La tormenta, por Miguel Ángel Ortega

Nuestro refranero popular, que tan culto y amplio es, cuenta con una expresión que tal vez hayan usado en más de una ocasión. Así, el mismo nos dice que Tras la tormenta viene la calma.

Recientemente, se habla en los medios de comunicación sobre la vuelta a la normalidad, tras esta horrible pandemia que ha azotado sin perdón a nuestro querido mundo. De esta forma, muchos de nosotros hemos ido contando las semanas, días y horas para escapar de este embrujo que nos ha atrapado en una espiral de malas noticias. Y así, reflexionaba durante la pasada mañana, mientras tomaba un café y echaba de menos un cigarrillo. Ya apenas me ilusionaba saber si quiera si lograremos volver atrás, como si tuviéramos una de esas máquinas que aparecen en las películas de ciencia ficción, o si avanzaríamos hacia un lugar que aún no podemos ni imaginar. Con el paso del tiempo, mis esperanzas, fuerzas y pasión se fueron apagando lentamente, como si la brisa de una noche de otoño apagara las velas que alumbran una humilde morada. 

Uno echa la vista atrás y asiste horrorizado, aunque con cierto olvido, a todo lo que hemos sufrido durante estos dos meses que han dejado, sin duda alguna, una gran mella en nuestra sociedad. Pero aún así, parece que todo vuelve a su lugar de origen, cada mochuelo a su olivo dice de nuevo nuestra sabiduría popular. Paulatinamente regresamos a nuestros trabajos, compramos en nuestras tiendas, salimos sin horarios y como si nada hubiera ocurrido, todo parece haberse desdibujado. 

Por ello, queridos lectores, hoy vengo a hablaros de aquellos que durante esta grave crisis hemos sido marginados, “los locos”, como a muchos les gustan llamarnos. En un intento de autoconocimiento busco entre las madejas de lana de mi cabeza la razón por la cual el trastorno de la ansiedad generalizada marcaría mi vida. Y créanme, llevo años luchando por descifrar este jeroglífico para el que aún no he encontrado mi piedra rosetta. Sufriendo un trastorno hipocondriaco grave, mi experiencia tras una pandemia mundial, como pueden imaginarse, no ha sido agradable. En mi ya habitual rutina compulsiva y obsesiva por los gérmenes, la suciedad y el miedo a la muerte, he visto y comprobado cómo este estrés ha creado un vacío emocional, sanitario e incluso social en mi interior.
 
¿Conocen el mar? Los marineros suelen presagiar cuando una tormenta se acerca. Por ello, toman medidas, algunos amarran las cuerdas en los cabos del barco, otros rezan a la Virgen del Carmen, pero ambos actúan para luego limitarse a esperar. Aguantan así, mirando a través del ojo de buey de sus navíos, cómo todo pasa. Pero en esta tormenta llamada COVID – 19, a nosotros, los marineros que navegábamos por aguas inestables nos han abandonado, sin darnos si quiera un trozo de madera al que aferrarnos.  
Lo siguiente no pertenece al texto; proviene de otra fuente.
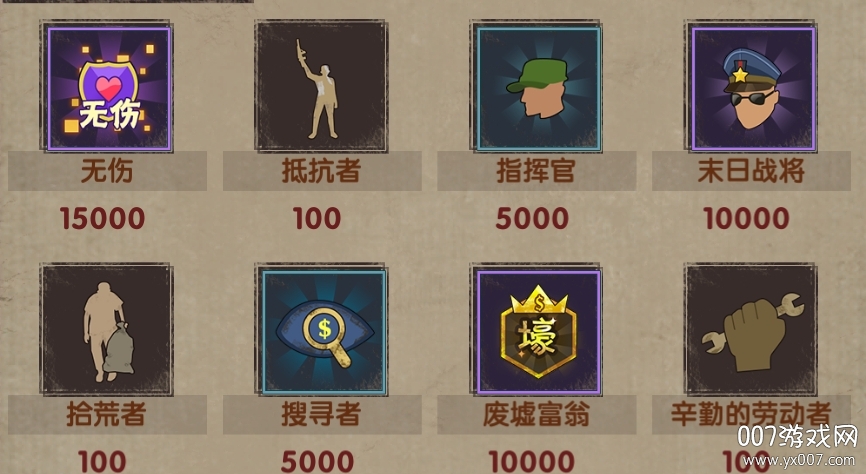Select the 拾荒者 name label

(106, 414)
¿Qué hubiera sido de nosotros – los parias – si no hubiéramos contado con el apoyo de unos cuantos profesionales que de forma altruista nos han ayudado? 
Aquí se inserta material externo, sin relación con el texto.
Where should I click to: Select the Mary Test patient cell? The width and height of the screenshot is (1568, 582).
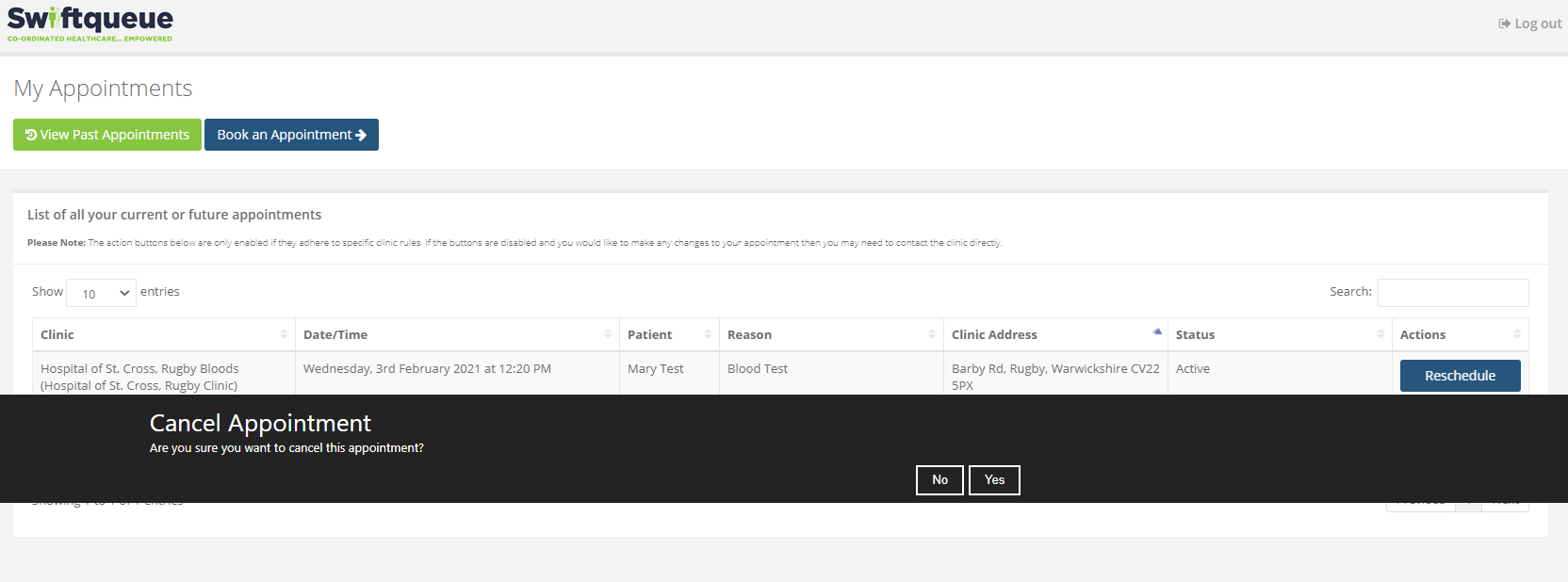tap(656, 369)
Hemos aprendido varias lecciones gracias a un virus que nos ha recordado que la naturaleza sigue siendo superior al humano. Ahora todos hablan sobre el salvaje capitalismo, del que muchos antes ya os alertábamos, sobre las consecuencias medioambientales de nuestra vida sin frenos o sobre lo necesario que es un buen sistema público sanitario. Pero ¿cuándo? ¿Cuándo pensaréis en aquellos que sufrimos en silencio? Que nos encontramos sentenciados por enfermedades mentales que no distinguen entre tiempos buenos y tiempos malos. 
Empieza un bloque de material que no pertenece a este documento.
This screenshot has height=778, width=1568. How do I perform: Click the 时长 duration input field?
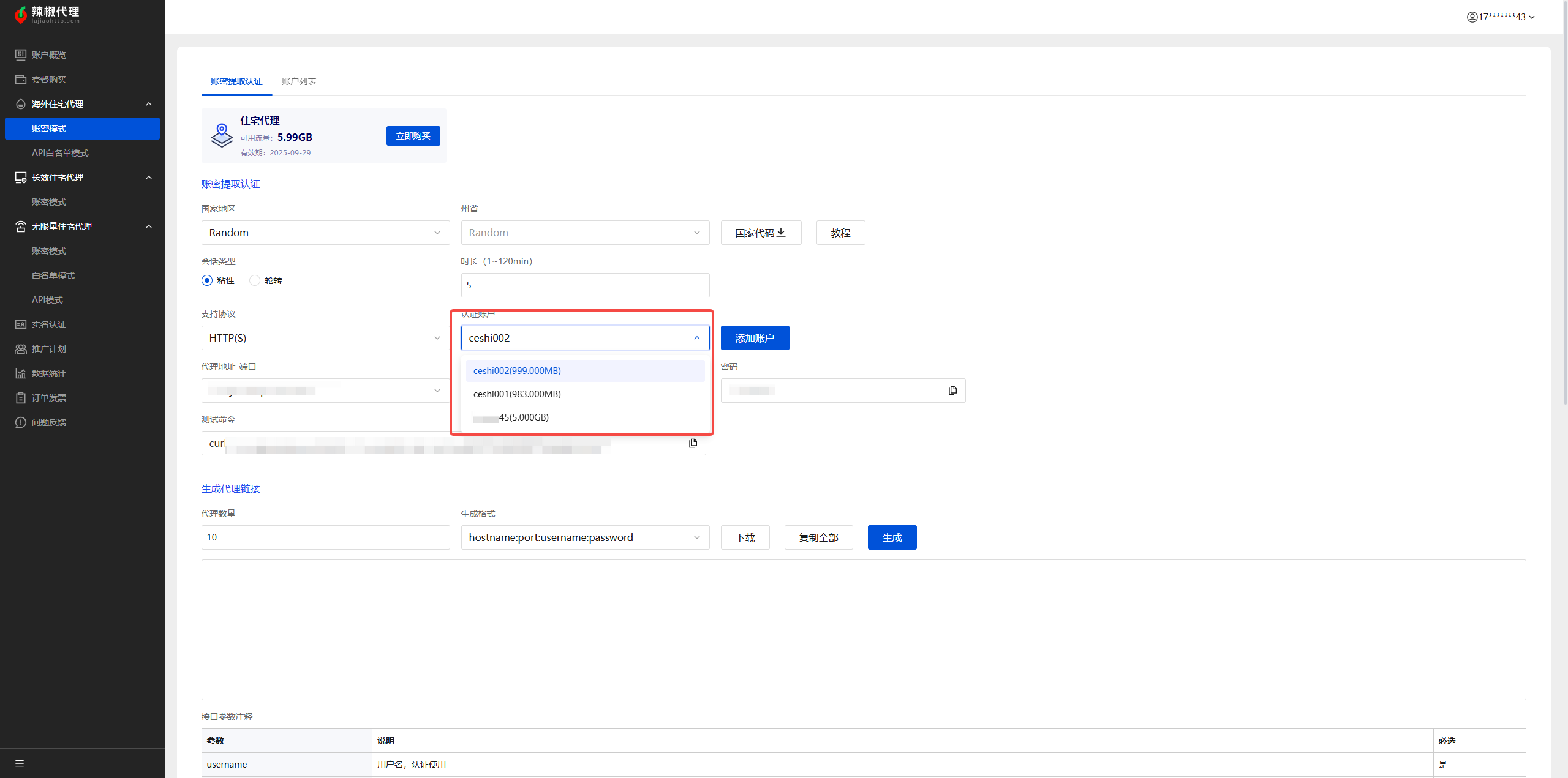584,285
Tomen nota, porque este virus ha llegado y aún no se ha marchado. Piensen en todos aquellos que llorábamos encerrados en nuestros cuartos, que bebíamos a deshoras durante las madrugadas para engañar al miedo o que escribíamos entre folios para sentirnos resguardados. Escuchen la voz de este simple “loco” que aún sigue en pie, a pesar de las embestidas del mar, pero que ni si quiera sabe cómo ha aguantado.